While the wireless industry is ready to embrace a Federal Communications Commission ruling that sets up an auction for spectrum used by TV broadcasters, the Association of Public Television Stations warns that it could lead to viewers losing access to over-the-air stations.
As the Federal Communications Commission was embroiled in an ongoing to-do over net neutrality last month, another decision the agency made around the same time earned plaudits from the tech industry.
But that decision—allowing low-band wireless spectrum used by broadcast television channels to be auctioned off in a sale to wireless broadband providers—has a public broadcasting group raising major concerns. More details:
About the Plan
Last month the FCC preliminarily approved rules for the auction, including a controversial provision setting aside a portion of the wireless spectrum to be sold to smaller wireless carriers. Some stations might be required to move to different channels to make room for the added wireless spectrum. The plan would also expand the access to former television bands for unlicensed wireless use (think better WiFi).
Wireless and tech industry groups largely welcomed the move. Competitive Carriers Association President and CEO Steven K. Berry said in a statement, “Creating a spectrum reserve will allow every carrier, large and small, the opportunity to bid in the auction, which is critically important given the superior propagation characteristics of low-band spectrum.”
Turnabout on Public Television?
The plan is not without its critics—notably, those in the public-television business.

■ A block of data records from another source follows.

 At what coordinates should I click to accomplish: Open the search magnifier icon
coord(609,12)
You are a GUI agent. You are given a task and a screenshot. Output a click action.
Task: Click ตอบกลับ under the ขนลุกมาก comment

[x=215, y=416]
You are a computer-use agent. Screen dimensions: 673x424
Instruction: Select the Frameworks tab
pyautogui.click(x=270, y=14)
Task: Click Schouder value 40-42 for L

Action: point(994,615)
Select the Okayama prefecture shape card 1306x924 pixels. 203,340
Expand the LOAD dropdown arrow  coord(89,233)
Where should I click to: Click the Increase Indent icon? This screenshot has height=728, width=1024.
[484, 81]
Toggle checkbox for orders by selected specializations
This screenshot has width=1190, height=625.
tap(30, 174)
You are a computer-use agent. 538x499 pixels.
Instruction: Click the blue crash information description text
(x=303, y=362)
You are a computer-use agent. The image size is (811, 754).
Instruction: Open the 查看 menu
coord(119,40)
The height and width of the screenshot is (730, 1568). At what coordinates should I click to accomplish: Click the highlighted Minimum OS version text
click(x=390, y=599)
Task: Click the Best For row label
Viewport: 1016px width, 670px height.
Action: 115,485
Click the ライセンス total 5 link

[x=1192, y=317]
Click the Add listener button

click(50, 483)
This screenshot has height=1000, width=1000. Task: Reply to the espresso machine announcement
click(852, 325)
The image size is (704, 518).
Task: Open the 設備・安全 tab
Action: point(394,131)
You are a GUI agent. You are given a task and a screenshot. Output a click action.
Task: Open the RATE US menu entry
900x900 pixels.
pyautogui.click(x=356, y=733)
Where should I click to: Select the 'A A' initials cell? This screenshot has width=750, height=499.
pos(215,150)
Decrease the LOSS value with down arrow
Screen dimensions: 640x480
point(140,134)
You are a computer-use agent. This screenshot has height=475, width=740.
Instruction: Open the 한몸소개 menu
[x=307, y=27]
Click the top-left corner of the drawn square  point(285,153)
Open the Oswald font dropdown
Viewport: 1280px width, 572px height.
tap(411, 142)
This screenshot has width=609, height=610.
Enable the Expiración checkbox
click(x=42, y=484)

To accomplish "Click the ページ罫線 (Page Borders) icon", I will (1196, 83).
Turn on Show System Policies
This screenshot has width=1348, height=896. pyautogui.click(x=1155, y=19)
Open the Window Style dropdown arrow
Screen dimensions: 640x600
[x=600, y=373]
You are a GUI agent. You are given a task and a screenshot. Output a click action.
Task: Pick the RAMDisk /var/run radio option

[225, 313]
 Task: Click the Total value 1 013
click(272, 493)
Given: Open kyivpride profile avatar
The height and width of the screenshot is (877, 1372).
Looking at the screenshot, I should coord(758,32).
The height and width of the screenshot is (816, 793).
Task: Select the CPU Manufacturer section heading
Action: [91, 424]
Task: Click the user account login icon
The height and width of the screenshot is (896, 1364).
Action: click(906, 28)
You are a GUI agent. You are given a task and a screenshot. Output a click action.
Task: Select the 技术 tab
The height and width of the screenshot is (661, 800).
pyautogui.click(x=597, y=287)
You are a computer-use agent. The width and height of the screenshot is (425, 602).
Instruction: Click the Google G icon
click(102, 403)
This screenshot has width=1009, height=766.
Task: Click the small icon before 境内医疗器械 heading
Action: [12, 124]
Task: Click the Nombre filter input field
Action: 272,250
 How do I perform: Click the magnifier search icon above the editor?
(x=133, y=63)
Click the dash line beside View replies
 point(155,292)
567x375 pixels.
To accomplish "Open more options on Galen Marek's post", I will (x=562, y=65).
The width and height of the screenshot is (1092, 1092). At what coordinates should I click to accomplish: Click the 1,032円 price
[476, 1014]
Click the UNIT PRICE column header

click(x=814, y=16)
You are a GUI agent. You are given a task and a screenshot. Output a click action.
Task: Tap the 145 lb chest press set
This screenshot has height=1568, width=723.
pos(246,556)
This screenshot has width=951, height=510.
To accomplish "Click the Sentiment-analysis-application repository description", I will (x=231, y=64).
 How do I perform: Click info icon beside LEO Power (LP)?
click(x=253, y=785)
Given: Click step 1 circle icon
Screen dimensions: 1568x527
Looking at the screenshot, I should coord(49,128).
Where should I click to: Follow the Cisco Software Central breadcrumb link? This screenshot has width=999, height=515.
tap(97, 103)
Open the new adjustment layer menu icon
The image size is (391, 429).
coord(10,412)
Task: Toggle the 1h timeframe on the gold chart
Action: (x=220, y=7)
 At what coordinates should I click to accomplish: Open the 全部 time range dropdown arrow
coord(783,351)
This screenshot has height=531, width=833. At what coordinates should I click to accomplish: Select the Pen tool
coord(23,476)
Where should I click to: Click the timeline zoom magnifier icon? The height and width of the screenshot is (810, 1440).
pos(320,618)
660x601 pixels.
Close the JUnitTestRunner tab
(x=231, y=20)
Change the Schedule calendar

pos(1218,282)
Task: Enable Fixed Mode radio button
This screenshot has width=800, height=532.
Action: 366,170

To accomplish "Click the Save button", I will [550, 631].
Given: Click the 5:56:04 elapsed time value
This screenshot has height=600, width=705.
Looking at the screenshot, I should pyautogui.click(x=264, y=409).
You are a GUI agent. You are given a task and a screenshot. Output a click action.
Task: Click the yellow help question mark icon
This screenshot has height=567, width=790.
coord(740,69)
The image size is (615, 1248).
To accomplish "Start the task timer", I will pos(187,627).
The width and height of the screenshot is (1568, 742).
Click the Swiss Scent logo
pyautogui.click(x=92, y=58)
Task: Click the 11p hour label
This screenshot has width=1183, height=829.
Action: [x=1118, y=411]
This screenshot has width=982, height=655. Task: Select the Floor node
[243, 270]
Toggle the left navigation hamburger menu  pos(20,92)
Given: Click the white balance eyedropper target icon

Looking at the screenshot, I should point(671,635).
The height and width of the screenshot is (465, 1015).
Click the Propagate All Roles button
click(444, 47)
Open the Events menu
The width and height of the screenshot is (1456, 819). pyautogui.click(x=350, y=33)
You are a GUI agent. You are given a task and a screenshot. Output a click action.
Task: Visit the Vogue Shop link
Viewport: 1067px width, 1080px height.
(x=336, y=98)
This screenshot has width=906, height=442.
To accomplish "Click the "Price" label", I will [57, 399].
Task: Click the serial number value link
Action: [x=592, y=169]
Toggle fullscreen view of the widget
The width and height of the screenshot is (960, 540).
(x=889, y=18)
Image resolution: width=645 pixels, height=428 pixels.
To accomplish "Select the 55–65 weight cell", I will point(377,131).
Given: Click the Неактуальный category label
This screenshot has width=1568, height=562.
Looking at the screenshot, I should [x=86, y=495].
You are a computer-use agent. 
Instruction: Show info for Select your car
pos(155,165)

Association of Public Television Stations President and CEO Patrick Butler, along with his counterparts at the Corporation for Public Broadcasting and the Public Broadcasting Service, issued a statement in which they argued that the FCC’s plan does not do enough to protect access to freely available public-television service—and, further, ignores decades of precedent that does just that.
“The Public Broadcasting Act specifically mandates that public television reach every American citizen, everywhere in the country, for free, and for more than 60 years the commission’s own policies on spectrum reserved for noncommercial educational television have honored and safeguarded that mandate,” the letter states, according to TV News Check. “We believe the commission’s rejection of this long-standing policy is a grievous error that risks breaking faith with the nation’s commitment to universal service for noncommercial educational television.”
Speaking to the New York Times, Butler suggested that the FCC didn’t appear to be concerned by the possibility that the auction might lead to some parts of the country losing access to public broadcasting—though he admitted that his organization couldn’t say for sure whether that might happen.
“The commission didn’t seem very interested in acknowledging the possibility that it might happen, or working with us to make sure it didn’t,” he told the Times.